There is an old issue about RAID1 read-balancing when "write-mostly" 
disks are present.

The problem is, according to the manual, "md driver will avoid reading 
from these devices if at all possible".

One way to understand this statement is that these drives will never be 
read from, except when the main drive can not be read from. There are A 
LOT of situations when this is the expected and desired behaviour:
- People mirroring an SSD with an HDD and suffering a performance loss;
- People mirroring a fast HDD with a slow HDD for reliability, for 
example, mirroring a 300Gb WD Raptor to a 300Gb partition on a 3Tb 5900 
"green" drive for backup; since the larger drive may be used for 
something other than this RAID, many would prefer it to be spared the 
workload.
- In my case, I have a home RAID1 storage, which is idle 95% of the 
time, and 95% of the remaining 5% I only read from it. So I want one of 
the drives to spin down and never turn on, in order to avoid wearing 
down the mechanics. They say, "The best way to keep a device from 
breaking is to turn it off and not use it". :) But even if I simply 
retrieve the contents of my volume, that request is apparently enough to 
load the first drive to 100% for a split second, which causes the second 
drive to spin up, which is extremely undesirable.

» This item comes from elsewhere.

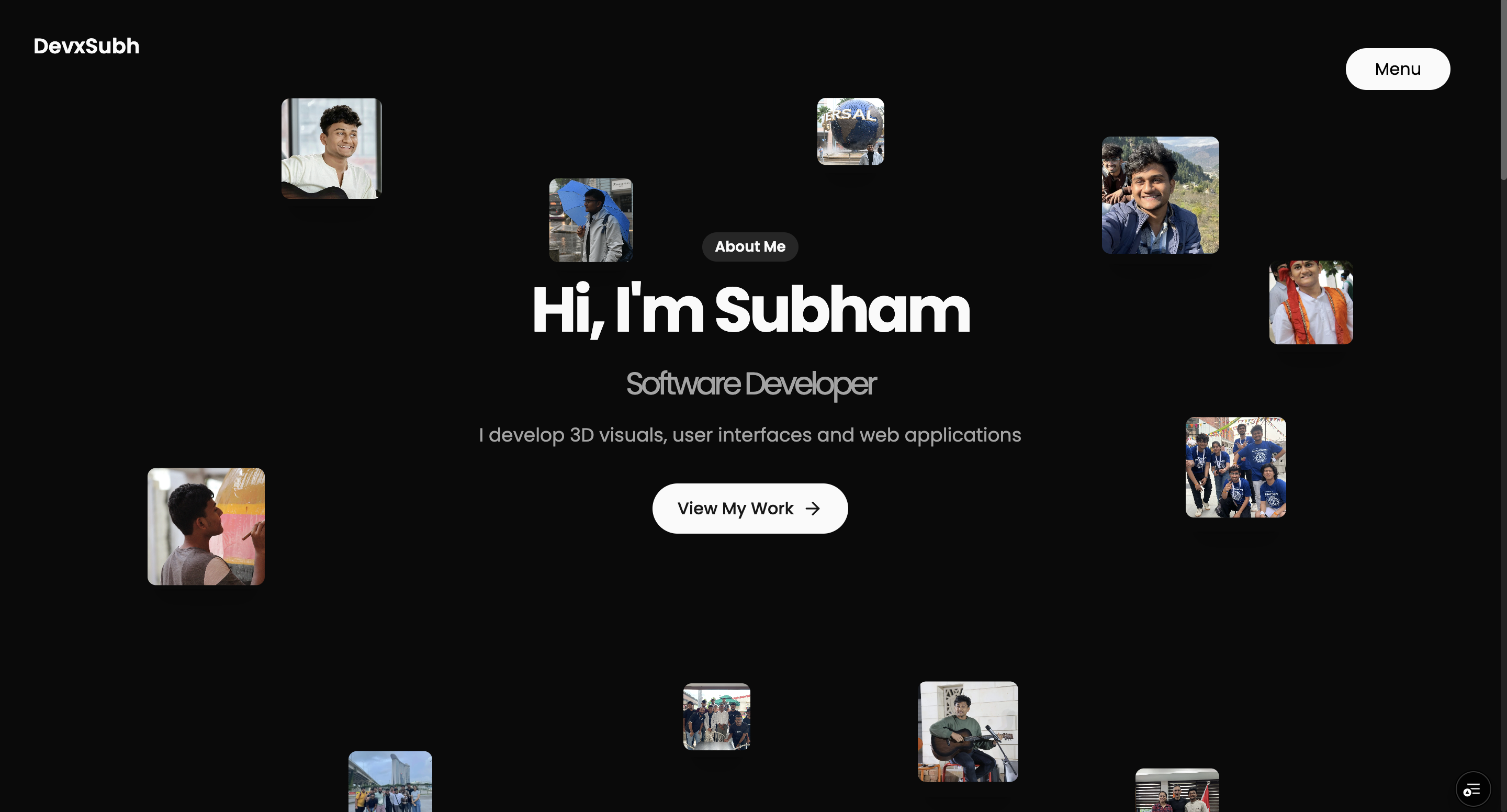Open the Universal globe photo
This screenshot has width=1507, height=812.
851,132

I've spent a lot of time looking for the answer "why does it spin up", 
and "normal forum users" couldn not even help me, but then I found out 
that there is another way to read that statement: apparently, there are 
other people who would like to see whatever little benefit reading from 
the second drive could give them. I can not say which side is a 
majority, but I respect their wishes as well, and personally I'm fine 
with any default behaviour as long as I have what I need.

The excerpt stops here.